Ceramic figures dating from 1700 to 1300 BCE from Paseo de la Amada, Mazatán, Chiapas on display at the Regional Museum of Tuxtla Gutierrez, Chiapas, Mexico
Ceramic figures dating from 1700 to 1300 BCE from Paseo de la Amada, Mazatán, Chiapas on display at the Regional Museum of Tuxtla Gutierrez, Chiapas, Mexico

Paso de la Amada

archaeological-sitemesoamericaolmecmokayamexicochiapasballgame
4 min read

Somewhere around 1400 BC, in what is now the Soconusco coast of Chiapas, Mexico, someone laid out a playing field eighty meters long and eight meters wide, flanked by parallel mounds with low benches. It was not placed in a ceremonial center, as later ballcourts would be, but next to elite residences. The Mesoamerican ballgame, which would obsess civilizations for the next three thousand years, had its earliest known court at a 50-hectare settlement called Paso de la Amada, a place whose Spanish name translates to the Beloved's Pass.

Before the Olmec Arrived

Paso de la Amada was occupied from roughly 1800 to 1000 BC during the Early Formative era, likely by the Mokaya, a pre-Olmec people who inhabited the fertile Soconusco region along the Gulf of Tehuantepec. The site sits in farmland between the modern town of Buenos Aires and the settlement of El Picudo. Jorge Fausto Ceja Tenorio discovered it in 1974 and began excavations. Later, archaeologists John E. Clark and Michael Blake turned their attention to the mounds, recognizing that their layered construction might reveal how Mesoamerican societies first developed social hierarchies. What they found at Paso de la Amada was the architectural record of a community transforming itself from a village of equals into a society with leaders.

A Game for the Elite

In 1995, archaeologists uncovered the ruins of a ballcourt structure dated to 1400 BC, making it the oldest known example in Mesoamerica. The court measures approximately 80 meters long and 8 meters wide, situated between two parallel mounds with benches 2.5 meters deep and 30 centimeters tall running along their length. What made the discovery especially revealing was the court's location: rather than occupying a public ceremonial precinct, it was associated with high-status residences. The ballgame, which later cultures would invest with profound religious and political meaning, began here as something more intimate. It was a sport for the privileged, played where the powerful lived. Archaeologists have described Paso de la Amada as providing 'the best evidence' for Olmec contacts in the Soconusco region.

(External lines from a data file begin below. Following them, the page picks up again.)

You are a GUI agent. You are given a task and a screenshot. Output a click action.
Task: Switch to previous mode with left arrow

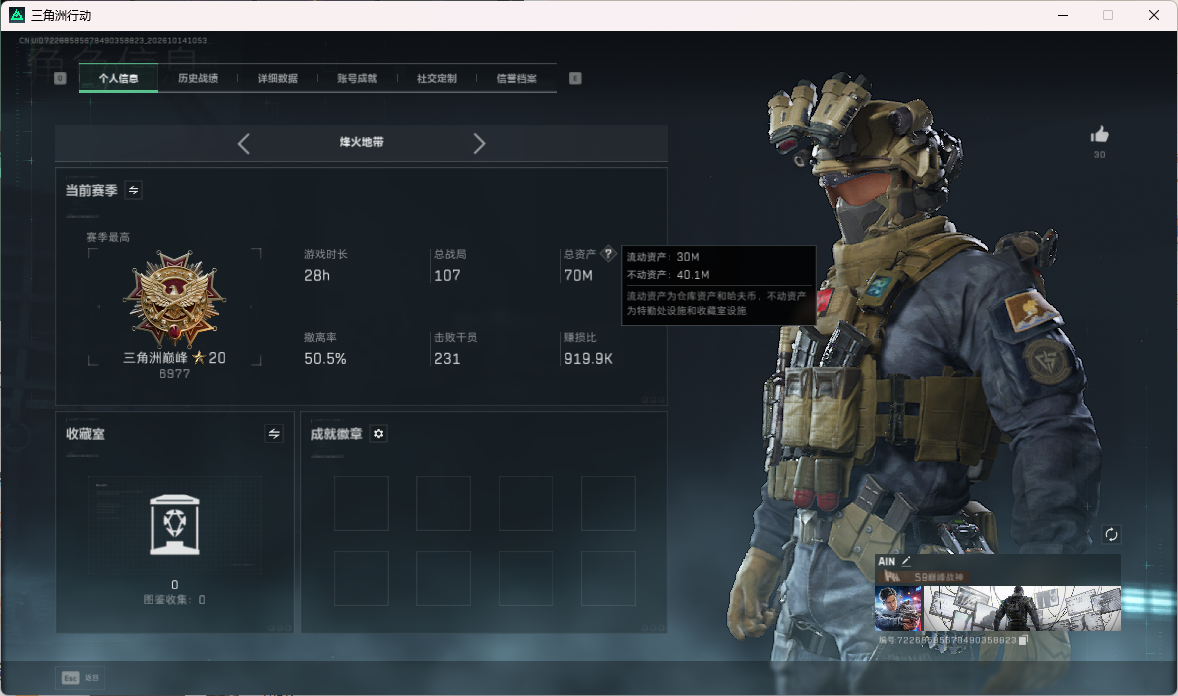tap(243, 144)
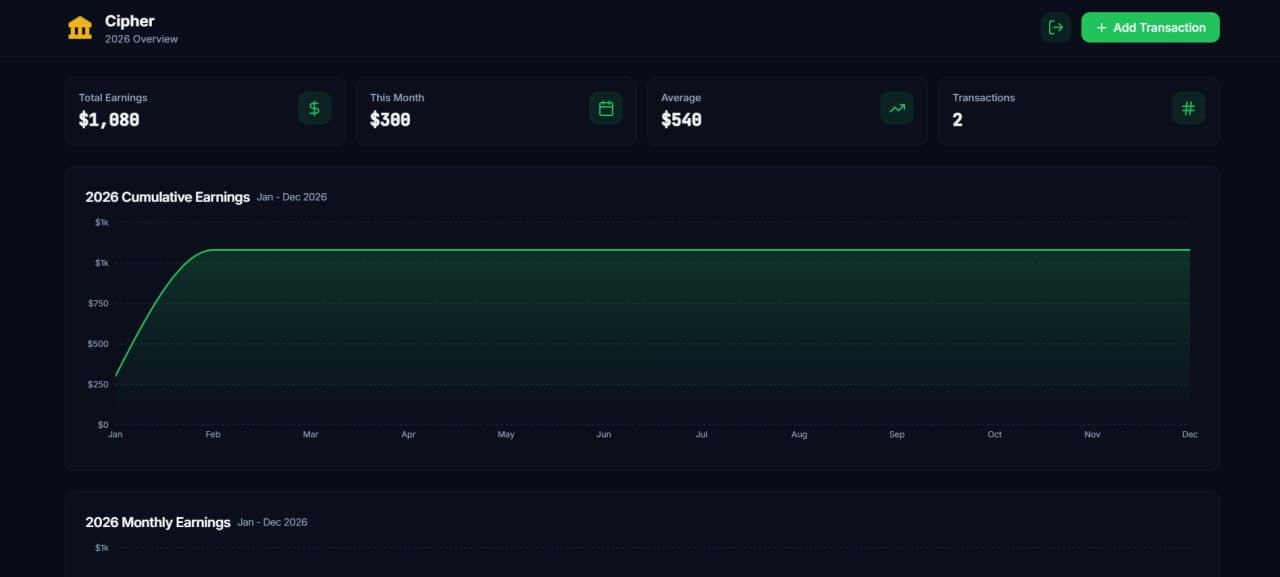Click the Dec label on cumulative chart axis
The width and height of the screenshot is (1280, 577).
point(1189,435)
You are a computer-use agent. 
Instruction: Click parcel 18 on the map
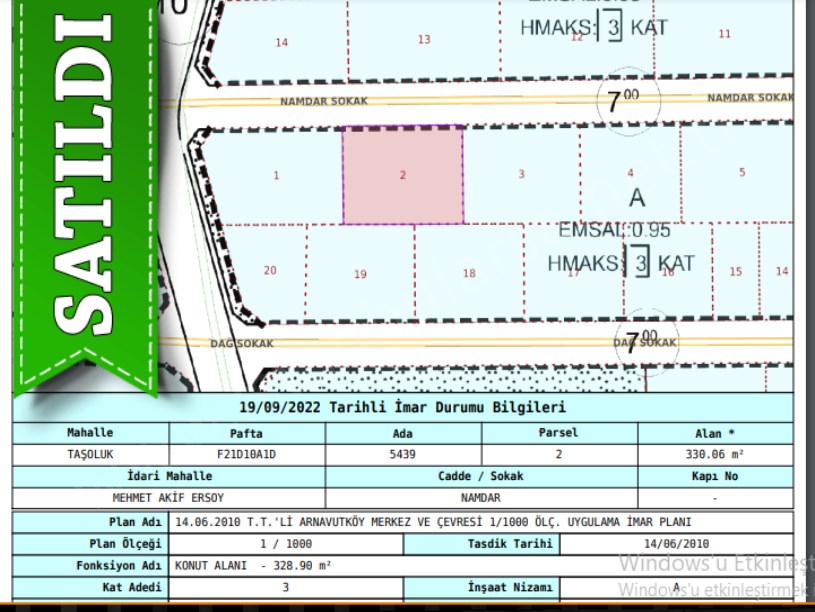coord(469,273)
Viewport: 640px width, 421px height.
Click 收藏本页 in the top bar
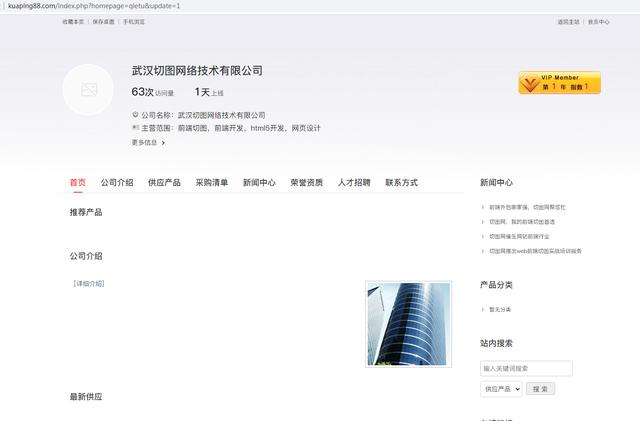click(73, 21)
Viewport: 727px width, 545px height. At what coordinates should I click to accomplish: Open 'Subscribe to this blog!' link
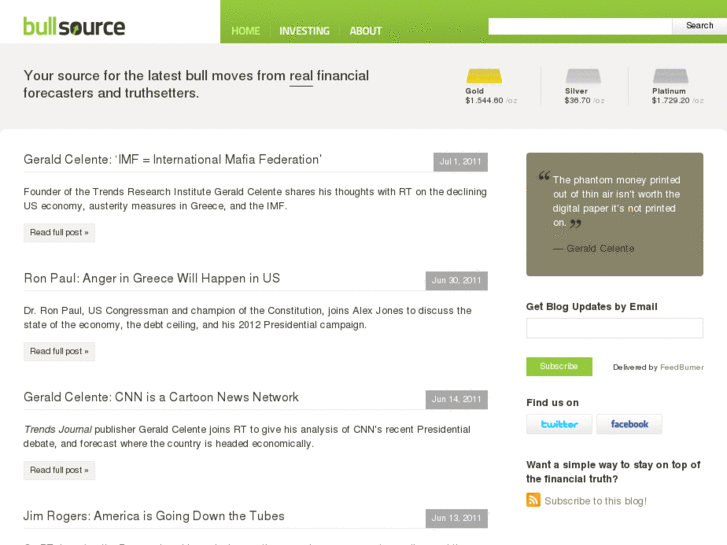pos(595,501)
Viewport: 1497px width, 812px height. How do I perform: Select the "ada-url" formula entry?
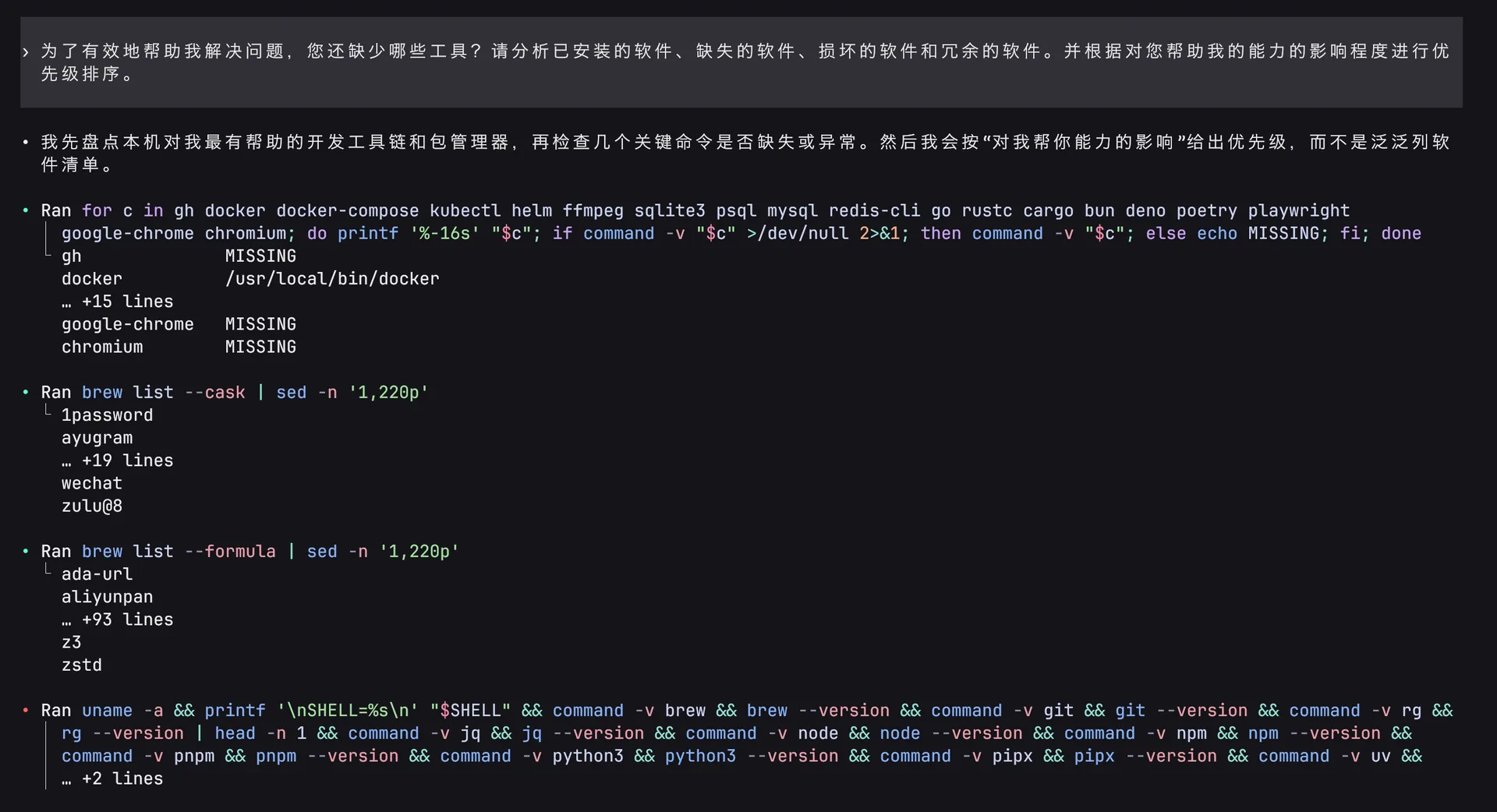tap(97, 574)
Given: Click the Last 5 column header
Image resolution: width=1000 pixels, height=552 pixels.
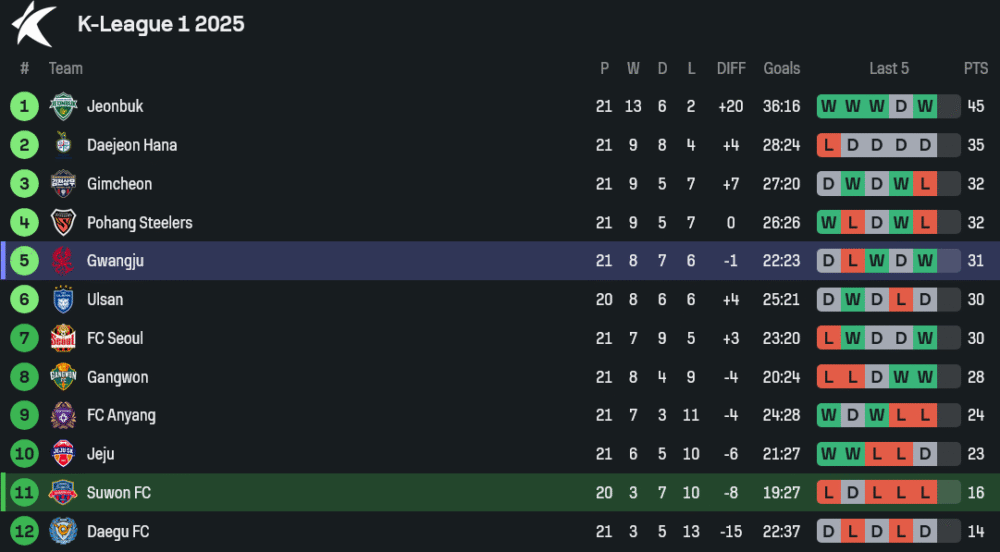Looking at the screenshot, I should point(889,68).
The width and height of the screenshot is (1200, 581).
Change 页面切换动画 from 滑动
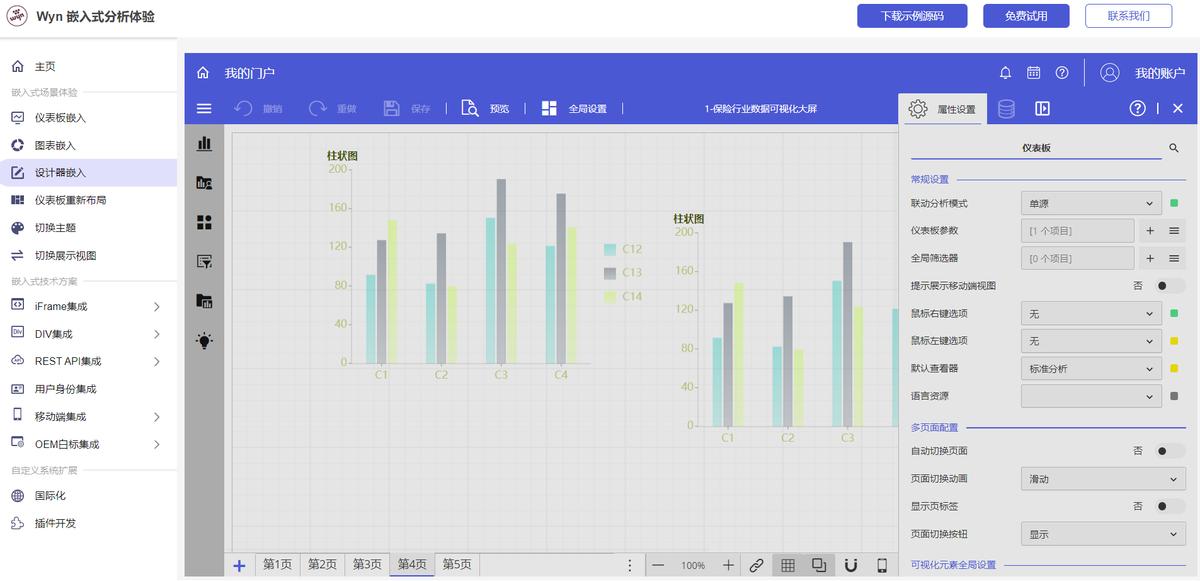1103,478
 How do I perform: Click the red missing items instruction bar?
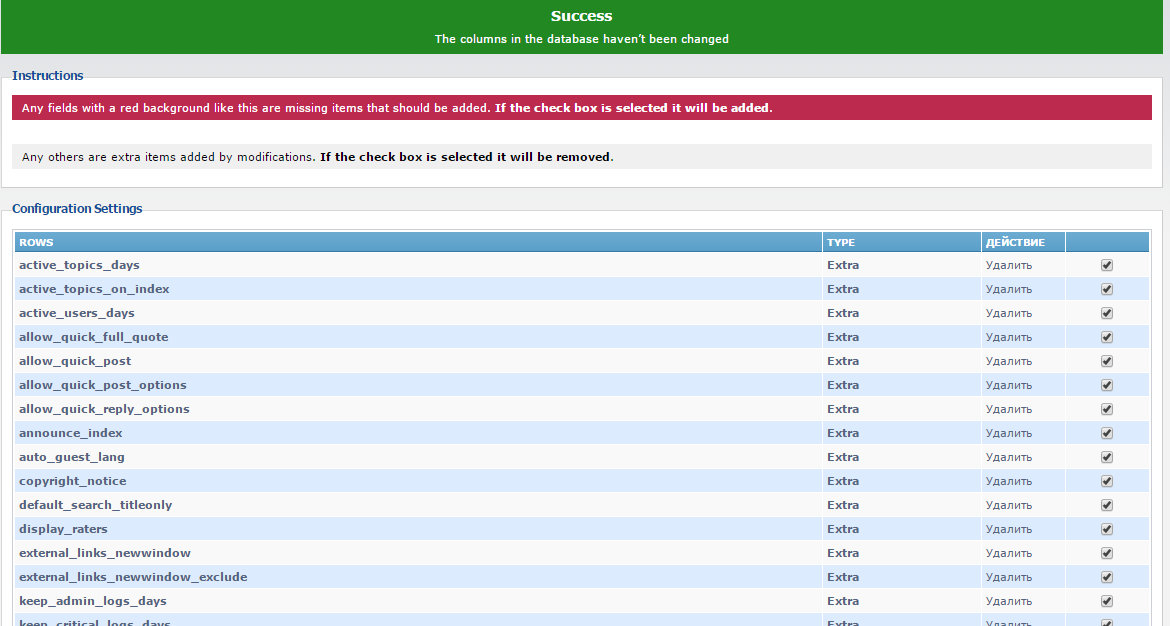pyautogui.click(x=581, y=108)
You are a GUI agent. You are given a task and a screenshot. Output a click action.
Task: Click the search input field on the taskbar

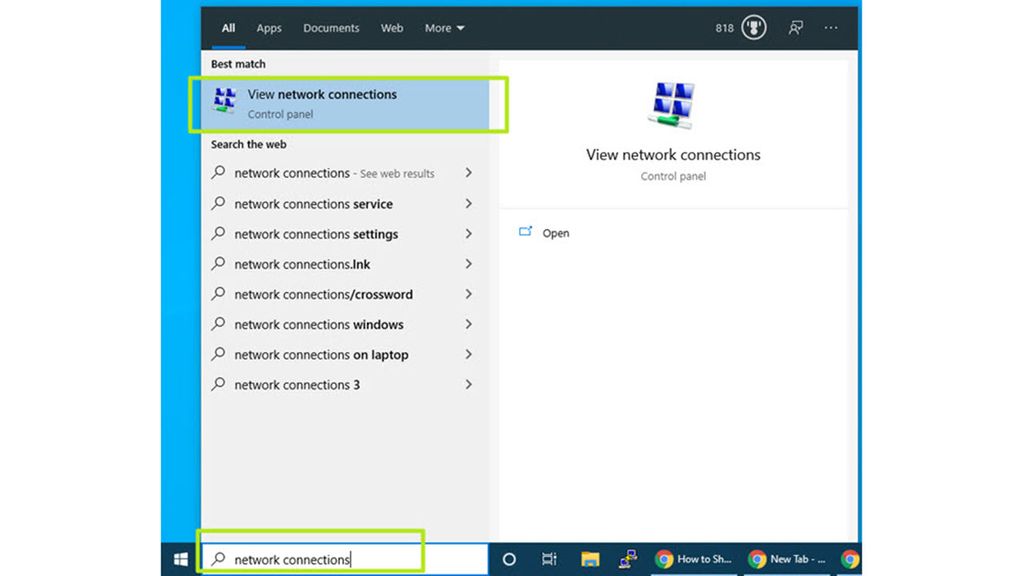point(310,558)
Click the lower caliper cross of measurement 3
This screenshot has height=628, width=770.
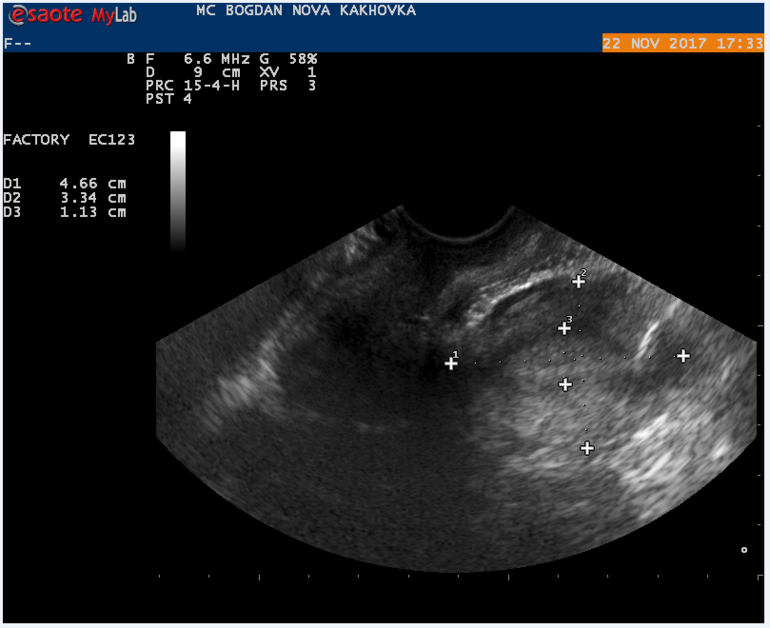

The Mound That Watched Power Concentrate

The largest structure at the site, Mound 6, reads like a time-lapse of political evolution. Six distinct building phases were stacked on top of one another, each telling a different story about who held power and how publicly they displayed it. The first structure was a large building at ground level, probably a communal meeting house where village men gathered. As the centuries passed, each successive rebuilding made the platform taller and the structure on top smaller. By the time structure two was built, the project required an estimated twenty people working for twenty-five days, a significant collective labor investment. But the building that all that labor supported was smaller than its predecessors, accommodating fewer people. The platform grew while the inner circle shrank. Someone was giving orders, and the architecture recorded that shift from community consensus to concentrated authority.

The Olmec Shadow

According to archaeologist Richard Diehl, Olmec merchants appeared in the Paso de la Amada area and their visits gradually reshaped the local social hierarchy in what Diehl described as the 'Olmec-ization' of the region. The influence was not just cultural but structural: Olmec contact accelerated the rise of nearby Canton Corralito as a regional center, eventually eclipsing Paso de la Amada itself. Excavations at the neighboring site of San Carlos helped explain many of Paso de la Amada's findings, suggesting a close relationship between the two communities. The site captures a specific and fleeting moment in Mesoamerican history: the transition from independent, pre-Olmec coastal societies to a world increasingly organized by the cultural gravity of Mesoamerica's first great civilization.

From the Air

Located at 14.877°N, 92.491°W on the Pacific coastal plain of Chiapas, Mexico, at near sea level elevation. The site is in flat agricultural farmland in the Mazatan area of the Soconusco region, near the Gulf of Tehuantepec. Nearest major airport is Tapachula International (MMTP). The terrain is low-lying and flat; the archaeological mounds are subtle from altitude. The volcano Tacana is visible to the north. Best viewed at lower altitudes where the mound groupings along the coastal plain become discernible.